[AIM OF THE TASK] Copy the data below verbatim, leaving no line out.

Pixel coordinate grounding data:
━━━━━━
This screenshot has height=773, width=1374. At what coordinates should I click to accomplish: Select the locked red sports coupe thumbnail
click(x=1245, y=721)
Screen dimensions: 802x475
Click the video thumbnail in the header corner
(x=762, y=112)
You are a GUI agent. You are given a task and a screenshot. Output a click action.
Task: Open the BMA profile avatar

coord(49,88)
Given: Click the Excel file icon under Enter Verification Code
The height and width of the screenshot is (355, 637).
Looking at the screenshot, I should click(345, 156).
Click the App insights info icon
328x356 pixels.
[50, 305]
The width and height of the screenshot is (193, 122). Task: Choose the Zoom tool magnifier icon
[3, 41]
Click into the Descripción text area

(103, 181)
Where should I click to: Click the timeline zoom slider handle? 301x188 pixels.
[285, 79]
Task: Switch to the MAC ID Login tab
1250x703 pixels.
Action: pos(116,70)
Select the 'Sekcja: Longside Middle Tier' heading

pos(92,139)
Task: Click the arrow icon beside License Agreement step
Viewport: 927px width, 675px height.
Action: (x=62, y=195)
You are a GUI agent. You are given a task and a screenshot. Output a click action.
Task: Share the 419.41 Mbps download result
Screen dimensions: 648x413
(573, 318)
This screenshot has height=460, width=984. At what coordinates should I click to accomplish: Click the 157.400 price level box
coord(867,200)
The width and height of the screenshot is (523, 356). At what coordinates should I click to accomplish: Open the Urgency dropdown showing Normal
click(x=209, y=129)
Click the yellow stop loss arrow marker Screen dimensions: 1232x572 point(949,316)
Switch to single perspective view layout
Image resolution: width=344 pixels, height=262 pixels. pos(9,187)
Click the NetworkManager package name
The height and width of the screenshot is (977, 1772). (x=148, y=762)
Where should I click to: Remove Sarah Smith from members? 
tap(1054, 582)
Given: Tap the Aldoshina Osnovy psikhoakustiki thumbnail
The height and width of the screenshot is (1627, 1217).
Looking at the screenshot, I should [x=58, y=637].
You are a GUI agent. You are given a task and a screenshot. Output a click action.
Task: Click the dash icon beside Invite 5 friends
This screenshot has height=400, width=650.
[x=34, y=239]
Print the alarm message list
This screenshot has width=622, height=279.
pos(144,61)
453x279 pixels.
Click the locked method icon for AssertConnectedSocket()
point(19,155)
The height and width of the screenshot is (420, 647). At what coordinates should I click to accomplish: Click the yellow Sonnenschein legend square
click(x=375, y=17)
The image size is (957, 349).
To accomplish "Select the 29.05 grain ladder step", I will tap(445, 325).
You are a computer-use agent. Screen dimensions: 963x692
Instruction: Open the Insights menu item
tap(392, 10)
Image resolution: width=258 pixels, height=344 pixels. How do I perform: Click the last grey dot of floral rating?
━━━━━━
[SOLUTION FOR THIS TASK]
This screenshot has height=773, width=1374. At what coordinates should I click to accomplish: Select the locked red sports coupe thumbnail
click(x=1245, y=721)
Screen dimensions: 802x475
Click the video thumbnail in the header corner
(x=762, y=112)
You are a GUI agent. You are given a task and a screenshot. Output a click action.
Task: Open the BMA profile avatar

coord(49,88)
Given: Click the Excel file icon under Enter Verification Code
The height and width of the screenshot is (355, 637).
Looking at the screenshot, I should click(345, 156).
Click the App insights info icon
328x356 pixels.
[50, 305]
The width and height of the screenshot is (193, 122). Task: Choose the Zoom tool magnifier icon
[3, 41]
Click into the Descripción text area

(103, 181)
Where should I click to: Click the timeline zoom slider handle? 301x188 pixels.
[285, 79]
Task: Switch to the MAC ID Login tab
1250x703 pixels.
Action: pos(116,70)
Select the 'Sekcja: Longside Middle Tier' heading

pos(92,139)
Task: Click the arrow icon beside License Agreement step
Viewport: 927px width, 675px height.
Action: (x=62, y=195)
You are a GUI agent. You are given a task and a screenshot. Output a click action.
Task: Share the 419.41 Mbps download result
Screen dimensions: 648x413
(573, 318)
This screenshot has height=460, width=984. At what coordinates should I click to accomplish: Click the 157.400 price level box
coord(867,200)
The width and height of the screenshot is (523, 356). At what coordinates should I click to accomplish: Open the Urgency dropdown showing Normal
click(x=209, y=129)
Click the yellow stop loss arrow marker Screen dimensions: 1232x572 point(949,316)
Switch to single perspective view layout
Image resolution: width=344 pixels, height=262 pixels. pos(9,187)
Click the NetworkManager package name
The height and width of the screenshot is (977, 1772). (x=148, y=762)
Where should I click to: Remove Sarah Smith from members? 
tap(1054, 582)
Given: Tap the Aldoshina Osnovy psikhoakustiki thumbnail
The height and width of the screenshot is (1627, 1217).
Looking at the screenshot, I should [x=58, y=637].
You are a GUI agent. You are given a task and a screenshot. Output a click action.
Task: Click the dash icon beside Invite 5 friends
This screenshot has height=400, width=650.
[x=34, y=239]
Print the alarm message list
This screenshot has width=622, height=279.
pos(144,61)
453x279 pixels.
Click the locked method icon for AssertConnectedSocket()
point(19,155)
The height and width of the screenshot is (420, 647). At what coordinates should I click to accomplish: Click the yellow Sonnenschein legend square
click(x=375, y=17)
The image size is (957, 349).
To accomplish "Select the 29.05 grain ladder step", I will tap(445, 325).
You are a computer-use agent. Screen dimensions: 963x692
Instruction: Open the Insights menu item
tap(392, 10)
Image resolution: width=258 pixels, height=344 pixels. How do I perform: Click the last grey dot of floral rating?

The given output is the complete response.